Take the story about the coal mine accident in Turkey this week: the same words, repeated in 4,380 hits. Whoever originated that story did not answer the questions, they did not research the basics, and they sure as eggs are eggs are not following the money. “Turkey mine explosion: rescuers search for trapped workers as 200 confirmed dead. 232 miners reported to have been killed and around 200 …”

Who – Turkish miners, many dead, missing?
What – a coal  mine, Turkey
When – May 13, 2014
Where – Western Turkey, coal pit
Why – Explosion
By what means?

Who – really?

Who’s actually behind this? Digging quite a bit will reveal that the mine is in the town of Soma, it’s called Soma Mine, and it’s “100% owned by the Turkish Government, as of August 23, 2008” (info The operating company to which the Turkish government has outsourced production is SOMA Kömür İşletmeleri A.Ş. (SOMA Enterprises Inc.).

The US Department of the Interior – US Geological Survey Minerals Yearbook from 2008 to 2010, also lists the Turkish government as the owner: “Ege Linyitleri İşletmesi Müessesesi Müdürlüğü [Türkiye Kömür Soma Mine, Soma, Manisa Province, İşletmeleri Kurumu (TKİ)] (Government)”. Translation: Aegean Lignite Enterprise Management [Turkey Coal Mine Soma, Soma, Manisa Province, Property Authority (TKI)] (Government). (Table 2, p 56.9 – US Department of the Interior, US Geological Survey, Minerals Yearbook, Area Reports: International 2008, Volume III; 2009, volume 3, p. 56; 132010, Volume 3, p. 56.10)

The TKI is Turkish Coal Enterprises, and over 90% of total coal production in Turkey was from three state-owned enterprises in 2010, including Turkish Coal Enterprises (TKI).

News reports are focusing on the sadness and misery and showing people demonstrating at the headquarters of SOMA Enterprises, in stead of using their resources to get access to the facts about who actually owns this operation and who profits from it. Sure, if you don’t understand Turkish digging up the information is much more difficult. However, establishing the facts will tell a much more interesting story than just cutting and pasting what someone wrote in haste. And to make it harder to figure out what’s going on, the SOMA Enterprises website has shut down (14 May 2014).
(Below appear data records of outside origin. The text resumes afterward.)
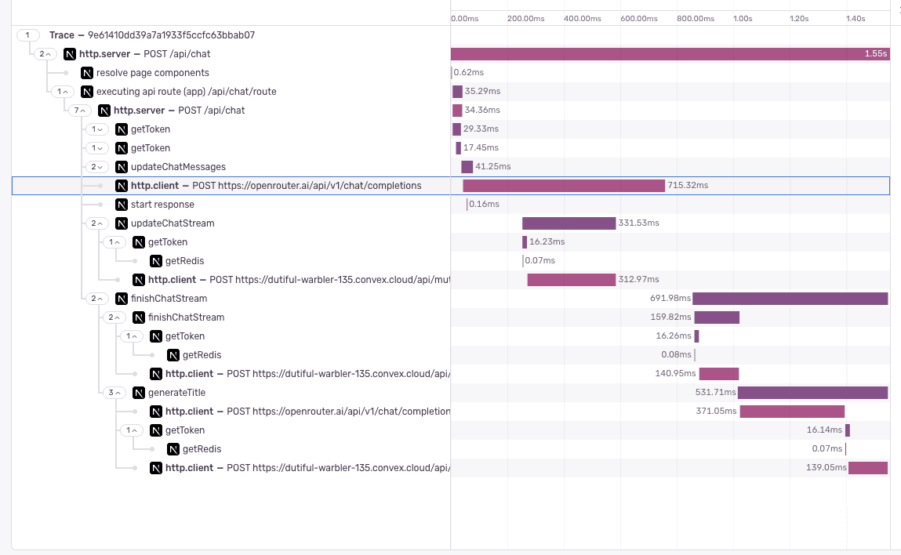Click the Next.js icon beside updateChatStream
The width and height of the screenshot is (901, 555).
click(122, 223)
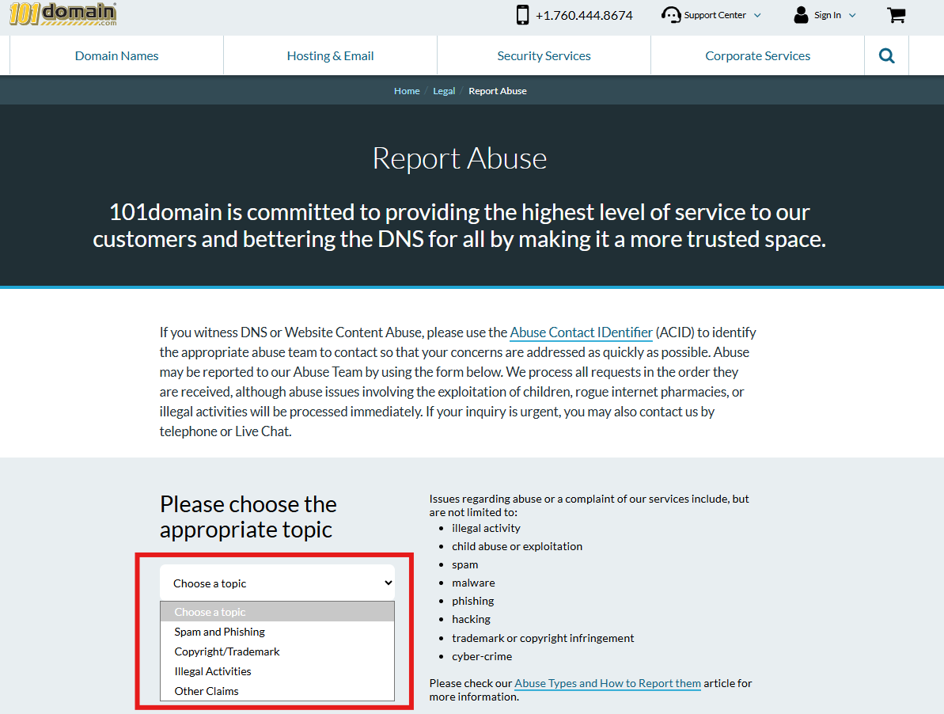This screenshot has height=714, width=944.
Task: Go to Home breadcrumb link
Action: pyautogui.click(x=407, y=91)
Syndicated, careless news reporting

Understandably, the relatives of the victims are furious. Like the families of those on the missing Malaysia Airline flight MH370, they are looking for answers. They want the facts, and so do people around the world who feel connected to this disaster.

But readers should be aware that actually a very low percentage of the news they read on the internet is originally researched and written content. Much of what news agencies produce is syndicated to be endlessly reused. And if the source contents is not written properly then you have misinformation floating around the world ad infinitum. 


I used to work for Anglo American Platinum (Amplats), the world’s biggest producer of platinum, which has hot, deep, dangerous mines and tens of thousands of workers. In 2010, we mourned the deaths of 10 employees, whose faces and names I knew. It was horrible to have to acknowledge our mistakes, to see the wreaths at the front door of head office, to have to let the families know, to discuss funerals. It was an improvement over 2008, when Amplats had 18 fatalities, and 14 in 2009. In 2011, the fatality rate increased again to 12 fatalities, then decreased to 5 in 2012 and 6 in 2013.  This issue was horribly contentious in the company. People lost their jobs over it, there were unrest and strikes and the media had a field day with every announcement, which rocked the share price. It was a deadly serious management and production issue and from top to bottom the company’s employees were bent on finding out the causes and preventing another occurrence.

So you can imagine what level of hell there will be to pay in the Soma disaster with so many workers dead. And so it should. Even one miner dead is one too many.

Anthony Bourdain, in recent episodes of “Parts Unknown”, has pointed out the invaluable role that good investigative journalism in Mexico and Russia has played in exposing evil and tumbling powerful people from their pedestals. Time for the journalists of the world to get to the truth about what happened in that mine in Turkey. Let the original voices be heard.